Fairfax County Stuff the Bus is a collaboration between Fairfax County Government and local nonprofits. The event started in 2011 in response to a desperate need to assist local food pantries refilling their shelves after the holidays. Now in its 11th year, Stuff the Bus continues to support food assistance efforts for families and households.
"Stuff the Bus started well before the pandemic to combat hunger in our community. That need has only grown these past few years,” said Chairman Jeffrey McKay (D-At-Large) Fairfax County Board of Supervisors. "I am so thankful for our nonprofit partners working tirelessly to distribute food to our residents, as well as the extraordinary generosity of our residents who always make this event successful."
According to Supervisor Walter Alcorn (D- Hunter Mill), the Stuff the Bus is a proven and successful countywide food collection effort to assist the many nonprofits that are on the front lines in addressing food insecurity. “This includes two Hunter Mill District nonprofits – Cornerstones and CHO (Committee for Helping Others). Through the years our residents have generously donated literally tons of food," Alcorn said.
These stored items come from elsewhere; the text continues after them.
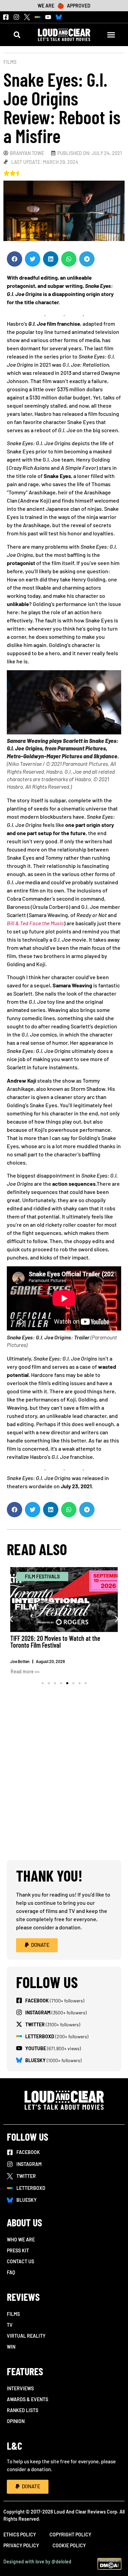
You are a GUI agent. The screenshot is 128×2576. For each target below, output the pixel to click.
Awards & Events (27, 2399)
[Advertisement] (64, 1789)
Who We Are (21, 2239)
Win (11, 2347)
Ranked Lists (22, 2410)
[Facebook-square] (6, 17)
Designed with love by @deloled (37, 2561)
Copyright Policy (70, 2534)
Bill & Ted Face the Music (35, 923)
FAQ (11, 2272)
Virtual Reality (26, 2336)
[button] (17, 34)
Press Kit (18, 2250)
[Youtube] (48, 17)
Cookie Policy (69, 2545)
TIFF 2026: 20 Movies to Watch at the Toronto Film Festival (55, 1641)
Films (9, 62)
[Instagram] (16, 17)
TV (10, 2325)
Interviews (20, 2388)
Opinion (16, 2421)
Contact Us (20, 2261)
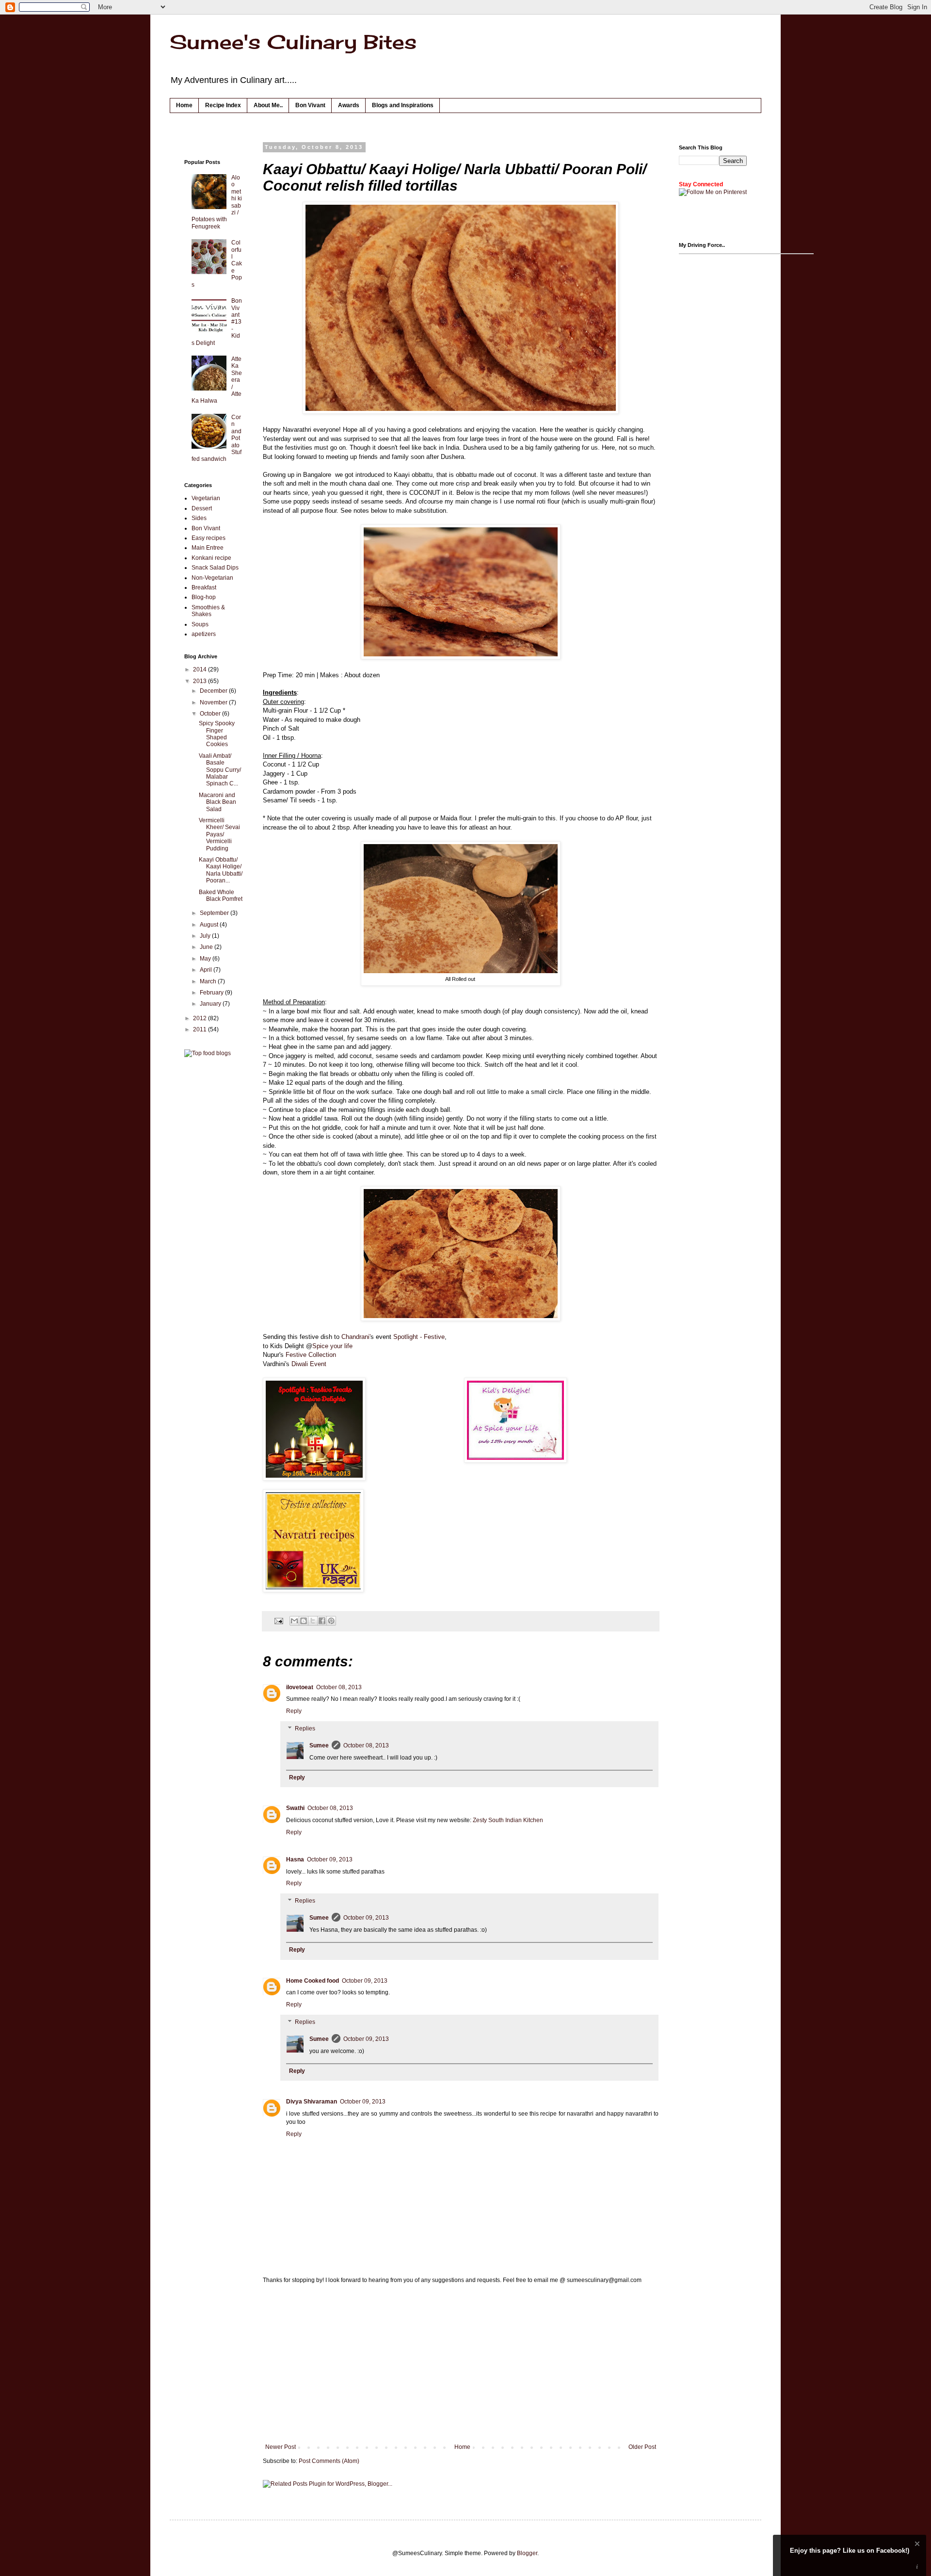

Financial contributions, according to the Fairfax County website, are good for a variety of reasons. Among other things, monetary gifts enable food banks to buy culturally appropriate items, allowing them to better fulfill the requirements of the different populations they serve.
Canned and dried food are essential components of food pantries, but a healthy diet also includes fresh fruits and vegetables, low-fat dairy products, and lean proteins, which cannot be obtained via food drives. Having cash on hand also allows food pantries to keep their shelves stocked at times of year when contributions are low.
Stuff the Bus has gathered over 220 tons of food to serve Fairfax County residents facing food insecurity since its start.